Veterans of the North African Campaign Share Their Memories

'You've no idea the stuff we carried on our trucks and vans. We even had a piano in one of our three-tonners. We'd flogged that from some Italian crowd.'
Stories such as these from Ian Johnston, Captain in 6 Field Regiment of the New Zealand Army during the North African campaign in World War Two, are included in the new book edited by Megan Hutching called The Desert Road: New Zealanders Remember the North African Campaign.
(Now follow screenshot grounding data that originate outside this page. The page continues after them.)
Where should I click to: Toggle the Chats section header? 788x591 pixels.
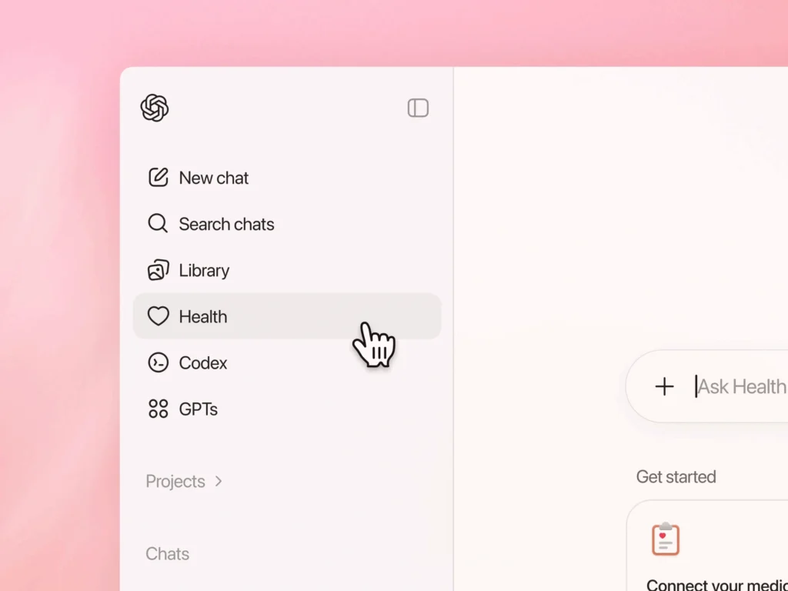pyautogui.click(x=167, y=553)
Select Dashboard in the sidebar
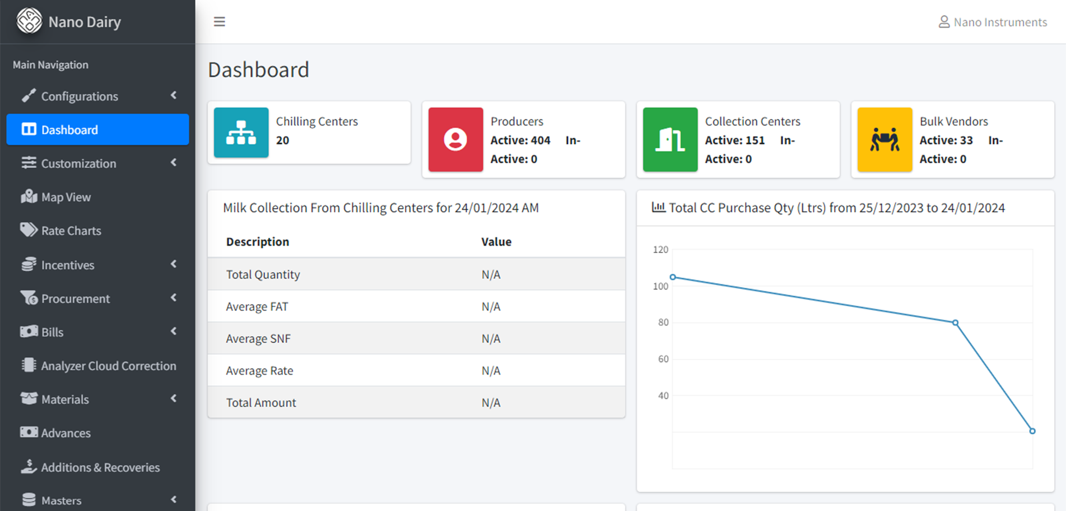Screen dimensions: 1066x511 [97, 130]
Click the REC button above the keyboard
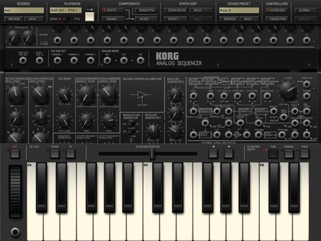This screenshot has height=241, width=321. pyautogui.click(x=15, y=154)
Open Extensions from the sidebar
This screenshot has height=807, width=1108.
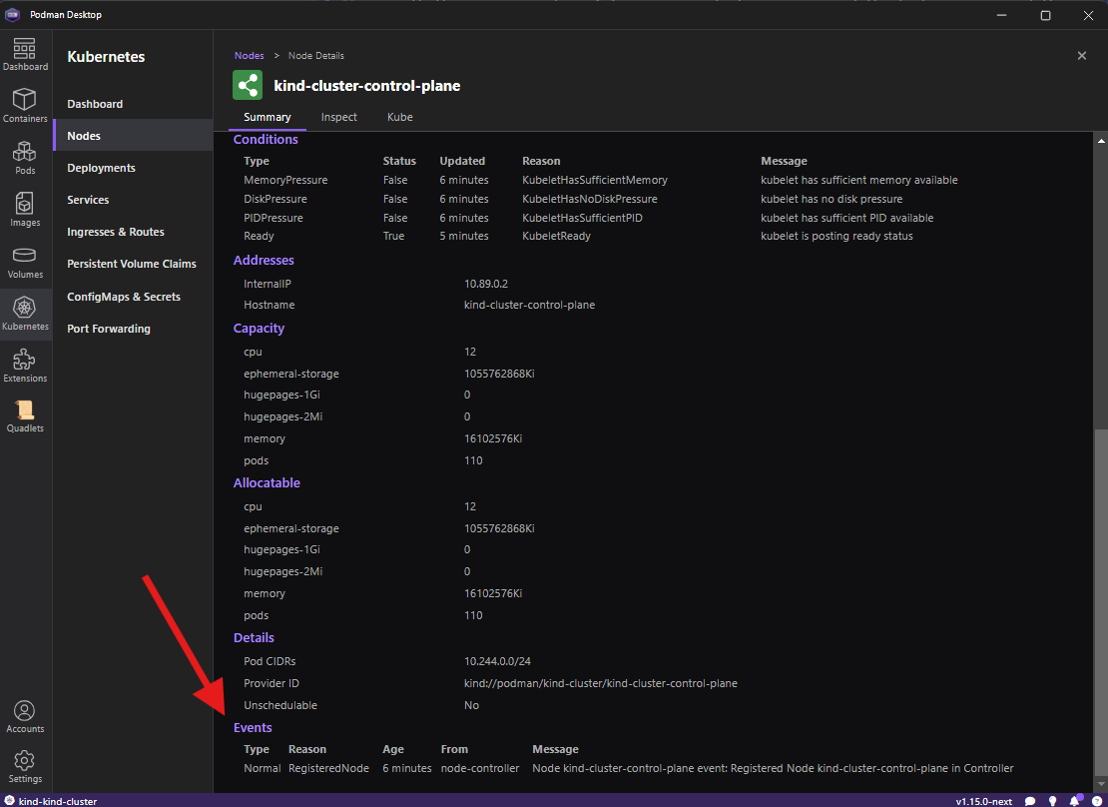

The book is fourth in the Ministry's series of oral histories recounting New Zealanders' experiences during the Second World War and was launched by the Prime Minister Helen Clark in early April. Almost half of the sixteen war veterans interviewed were present for the ceremony and subsequent hand-over of the recordings of their personal experiences of war in the places of history such as El Alamein, Tripoli , Tobruk and Cairo.
'Standard accounts of war often give the impression that battle plans are followed, troops move up in order and either succeed or are defeated,' said Megan Hutching.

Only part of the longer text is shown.